===== Recorded information =====
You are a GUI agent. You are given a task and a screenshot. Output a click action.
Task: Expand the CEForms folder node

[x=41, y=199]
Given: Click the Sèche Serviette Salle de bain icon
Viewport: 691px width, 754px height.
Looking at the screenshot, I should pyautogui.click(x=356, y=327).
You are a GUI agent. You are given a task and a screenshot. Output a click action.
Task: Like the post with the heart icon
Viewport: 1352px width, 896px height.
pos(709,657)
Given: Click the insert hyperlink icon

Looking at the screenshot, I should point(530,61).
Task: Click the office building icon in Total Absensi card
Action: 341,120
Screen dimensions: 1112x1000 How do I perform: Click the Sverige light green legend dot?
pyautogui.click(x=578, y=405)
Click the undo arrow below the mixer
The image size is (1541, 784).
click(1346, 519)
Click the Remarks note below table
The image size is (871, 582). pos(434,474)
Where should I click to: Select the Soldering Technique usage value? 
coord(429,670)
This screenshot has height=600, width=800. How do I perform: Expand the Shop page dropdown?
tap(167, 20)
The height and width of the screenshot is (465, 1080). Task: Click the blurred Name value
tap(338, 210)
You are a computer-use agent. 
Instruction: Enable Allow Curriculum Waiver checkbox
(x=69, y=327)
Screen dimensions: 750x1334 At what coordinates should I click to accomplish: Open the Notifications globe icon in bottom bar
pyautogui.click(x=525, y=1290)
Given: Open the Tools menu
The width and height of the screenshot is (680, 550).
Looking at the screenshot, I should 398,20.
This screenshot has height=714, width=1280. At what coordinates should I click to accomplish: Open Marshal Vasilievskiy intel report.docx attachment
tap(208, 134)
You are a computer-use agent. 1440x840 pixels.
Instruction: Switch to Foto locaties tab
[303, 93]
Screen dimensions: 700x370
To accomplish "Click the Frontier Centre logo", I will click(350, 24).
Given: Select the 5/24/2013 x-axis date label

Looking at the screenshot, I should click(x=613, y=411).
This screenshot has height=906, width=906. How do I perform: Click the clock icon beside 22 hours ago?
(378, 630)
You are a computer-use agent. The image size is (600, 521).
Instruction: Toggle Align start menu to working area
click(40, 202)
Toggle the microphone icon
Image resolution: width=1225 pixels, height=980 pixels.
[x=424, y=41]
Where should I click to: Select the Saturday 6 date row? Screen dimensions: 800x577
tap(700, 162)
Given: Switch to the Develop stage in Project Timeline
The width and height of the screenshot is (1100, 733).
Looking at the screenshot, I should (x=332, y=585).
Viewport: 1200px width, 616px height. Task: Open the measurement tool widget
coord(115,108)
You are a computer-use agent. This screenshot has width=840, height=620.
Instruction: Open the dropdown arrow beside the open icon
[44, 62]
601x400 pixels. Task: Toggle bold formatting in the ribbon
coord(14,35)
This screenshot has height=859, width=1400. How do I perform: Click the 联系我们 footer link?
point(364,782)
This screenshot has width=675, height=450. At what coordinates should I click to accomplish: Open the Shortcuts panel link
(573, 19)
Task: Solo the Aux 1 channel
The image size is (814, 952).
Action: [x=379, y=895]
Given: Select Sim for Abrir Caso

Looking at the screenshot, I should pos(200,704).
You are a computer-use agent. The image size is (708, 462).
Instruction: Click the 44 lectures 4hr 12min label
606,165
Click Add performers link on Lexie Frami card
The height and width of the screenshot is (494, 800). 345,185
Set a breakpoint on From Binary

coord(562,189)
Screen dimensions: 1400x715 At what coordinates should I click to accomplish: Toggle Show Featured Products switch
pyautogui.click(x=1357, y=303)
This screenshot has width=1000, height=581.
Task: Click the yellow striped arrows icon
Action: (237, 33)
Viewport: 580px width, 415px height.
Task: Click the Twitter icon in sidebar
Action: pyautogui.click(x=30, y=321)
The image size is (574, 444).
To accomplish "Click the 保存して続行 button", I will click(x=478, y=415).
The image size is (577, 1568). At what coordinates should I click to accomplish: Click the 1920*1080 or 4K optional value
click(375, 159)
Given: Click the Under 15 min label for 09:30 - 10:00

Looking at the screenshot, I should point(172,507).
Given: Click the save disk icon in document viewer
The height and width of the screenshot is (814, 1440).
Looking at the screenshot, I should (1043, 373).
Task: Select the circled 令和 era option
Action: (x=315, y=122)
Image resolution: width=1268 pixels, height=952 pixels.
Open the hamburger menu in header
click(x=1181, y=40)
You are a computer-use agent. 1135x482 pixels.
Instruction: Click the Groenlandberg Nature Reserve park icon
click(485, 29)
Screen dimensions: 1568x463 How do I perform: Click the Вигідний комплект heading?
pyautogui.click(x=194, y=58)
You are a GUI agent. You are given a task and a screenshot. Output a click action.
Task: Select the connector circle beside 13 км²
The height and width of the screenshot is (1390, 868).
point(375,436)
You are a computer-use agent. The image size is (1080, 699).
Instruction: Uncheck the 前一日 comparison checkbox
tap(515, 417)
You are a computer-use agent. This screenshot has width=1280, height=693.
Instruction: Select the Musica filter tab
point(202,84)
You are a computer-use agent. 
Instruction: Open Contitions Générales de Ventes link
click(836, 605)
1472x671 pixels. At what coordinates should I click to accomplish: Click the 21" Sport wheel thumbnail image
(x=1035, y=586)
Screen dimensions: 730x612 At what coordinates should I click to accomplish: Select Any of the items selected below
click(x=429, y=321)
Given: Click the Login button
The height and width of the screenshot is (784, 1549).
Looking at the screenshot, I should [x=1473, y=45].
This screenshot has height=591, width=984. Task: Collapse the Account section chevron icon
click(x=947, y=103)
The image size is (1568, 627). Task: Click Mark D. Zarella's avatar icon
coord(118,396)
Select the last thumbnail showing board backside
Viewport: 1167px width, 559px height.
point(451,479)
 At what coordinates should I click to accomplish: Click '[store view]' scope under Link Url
=====
Required work: Set out the entries once more, word for word.

Response to this exercise:
You are a GUI agent. You are given a task and a screenshot. Output a click action.
Task: Expand the CEForms folder node

[x=41, y=199]
Given: Click the Sèche Serviette Salle de bain icon
Viewport: 691px width, 754px height.
Looking at the screenshot, I should pyautogui.click(x=356, y=327).
You are a GUI agent. You are given a task and a screenshot. Output a click action.
Task: Like the post with the heart icon
Viewport: 1352px width, 896px height.
pos(709,657)
Given: Click the insert hyperlink icon

Looking at the screenshot, I should point(530,61).
Task: Click the office building icon in Total Absensi card
Action: 341,120
Screen dimensions: 1112x1000 How do I perform: Click the Sverige light green legend dot?
pyautogui.click(x=578, y=405)
Click the undo arrow below the mixer
The image size is (1541, 784).
click(1346, 519)
Click the Remarks note below table
The image size is (871, 582). pos(434,474)
Where should I click to: Select the Soldering Technique usage value? 
coord(429,670)
This screenshot has height=600, width=800. How do I perform: Expand the Shop page dropdown?
tap(167, 20)
The height and width of the screenshot is (465, 1080). Task: Click the blurred Name value
tap(338, 210)
You are a computer-use agent. 
Instruction: Enable Allow Curriculum Waiver checkbox
(x=69, y=327)
Screen dimensions: 750x1334 At what coordinates should I click to accomplish: Open the Notifications globe icon in bottom bar
pyautogui.click(x=525, y=1290)
Given: Open the Tools menu
The width and height of the screenshot is (680, 550).
Looking at the screenshot, I should 398,20.
This screenshot has height=714, width=1280. At what coordinates should I click to accomplish: Open Marshal Vasilievskiy intel report.docx attachment
tap(208, 134)
You are a computer-use agent. 1440x840 pixels.
Instruction: Switch to Foto locaties tab
[303, 93]
Screen dimensions: 700x370
To accomplish "Click the Frontier Centre logo", I will click(350, 24).
Given: Select the 5/24/2013 x-axis date label

Looking at the screenshot, I should click(x=613, y=411).
This screenshot has height=906, width=906. How do I perform: Click the clock icon beside 22 hours ago?
(378, 630)
You are a computer-use agent. The image size is (600, 521).
Instruction: Toggle Align start menu to working area
click(40, 202)
Toggle the microphone icon
Image resolution: width=1225 pixels, height=980 pixels.
[x=424, y=41]
Where should I click to: Select the Saturday 6 date row? Screen dimensions: 800x577
tap(700, 162)
Given: Switch to the Develop stage in Project Timeline
The width and height of the screenshot is (1100, 733).
Looking at the screenshot, I should (x=332, y=585).
Viewport: 1200px width, 616px height. Task: Open the measurement tool widget
coord(115,108)
You are a computer-use agent. This screenshot has width=840, height=620.
Instruction: Open the dropdown arrow beside the open icon
[44, 62]
601x400 pixels. Task: Toggle bold formatting in the ribbon
coord(14,35)
This screenshot has height=859, width=1400. How do I perform: Click the 联系我们 footer link?
point(364,782)
This screenshot has width=675, height=450. At what coordinates should I click to accomplish: Open the Shortcuts panel link
(573, 19)
Task: Solo the Aux 1 channel
The image size is (814, 952).
Action: [x=379, y=895]
Given: Select Sim for Abrir Caso

Looking at the screenshot, I should pos(200,704).
You are a computer-use agent. The image size is (708, 462).
Instruction: Click the 44 lectures 4hr 12min label
606,165
Click Add performers link on Lexie Frami card
The height and width of the screenshot is (494, 800). 345,185
Set a breakpoint on From Binary

coord(562,189)
Screen dimensions: 1400x715 At what coordinates should I click to accomplish: Toggle Show Featured Products switch
pyautogui.click(x=1357, y=303)
This screenshot has width=1000, height=581.
Task: Click the yellow striped arrows icon
Action: (237, 33)
Viewport: 580px width, 415px height.
Task: Click the Twitter icon in sidebar
Action: pyautogui.click(x=30, y=321)
The image size is (574, 444).
To accomplish "Click the 保存して続行 button", I will click(x=478, y=415).
The image size is (577, 1568). At what coordinates should I click to accomplish: Click the 1920*1080 or 4K optional value
click(375, 159)
Given: Click the Under 15 min label for 09:30 - 10:00

Looking at the screenshot, I should point(172,507).
Given: Click the save disk icon in document viewer
The height and width of the screenshot is (814, 1440).
Looking at the screenshot, I should (1043, 373).
Task: Select the circled 令和 era option
Action: (x=315, y=122)
Image resolution: width=1268 pixels, height=952 pixels.
Open the hamburger menu in header
click(x=1181, y=40)
You are a computer-use agent. 1135x482 pixels.
Instruction: Click the Groenlandberg Nature Reserve park icon
click(485, 29)
Screen dimensions: 1568x463 How do I perform: Click the Вигідний комплект heading?
pyautogui.click(x=194, y=58)
You are a GUI agent. You are given a task and a screenshot. Output a click action.
Task: Select the connector circle beside 13 км²
The height and width of the screenshot is (1390, 868).
point(375,436)
You are a computer-use agent. The image size is (1080, 699).
Instruction: Uncheck the 前一日 comparison checkbox
tap(515, 417)
You are a computer-use agent. This screenshot has width=1280, height=693.
Instruction: Select the Musica filter tab
point(202,84)
You are a computer-use agent. 
Instruction: Open Contitions Générales de Ventes link
click(836, 605)
1472x671 pixels. At what coordinates should I click to accomplish: Click the 21" Sport wheel thumbnail image
(x=1035, y=586)
Screen dimensions: 730x612 At what coordinates should I click to accomplish: Select Any of the items selected below
click(x=429, y=321)
Given: Click the Login button
The height and width of the screenshot is (784, 1549).
Looking at the screenshot, I should [x=1473, y=45].
This screenshot has height=591, width=984. Task: Collapse the Account section chevron icon
click(x=947, y=103)
The image size is (1568, 627). Task: Click Mark D. Zarella's avatar icon
coord(118,396)
Select the last thumbnail showing board backside
Viewport: 1167px width, 559px height.
point(451,479)
 At what coordinates should I click to accomplish: Click '[store view]' scope under Link Url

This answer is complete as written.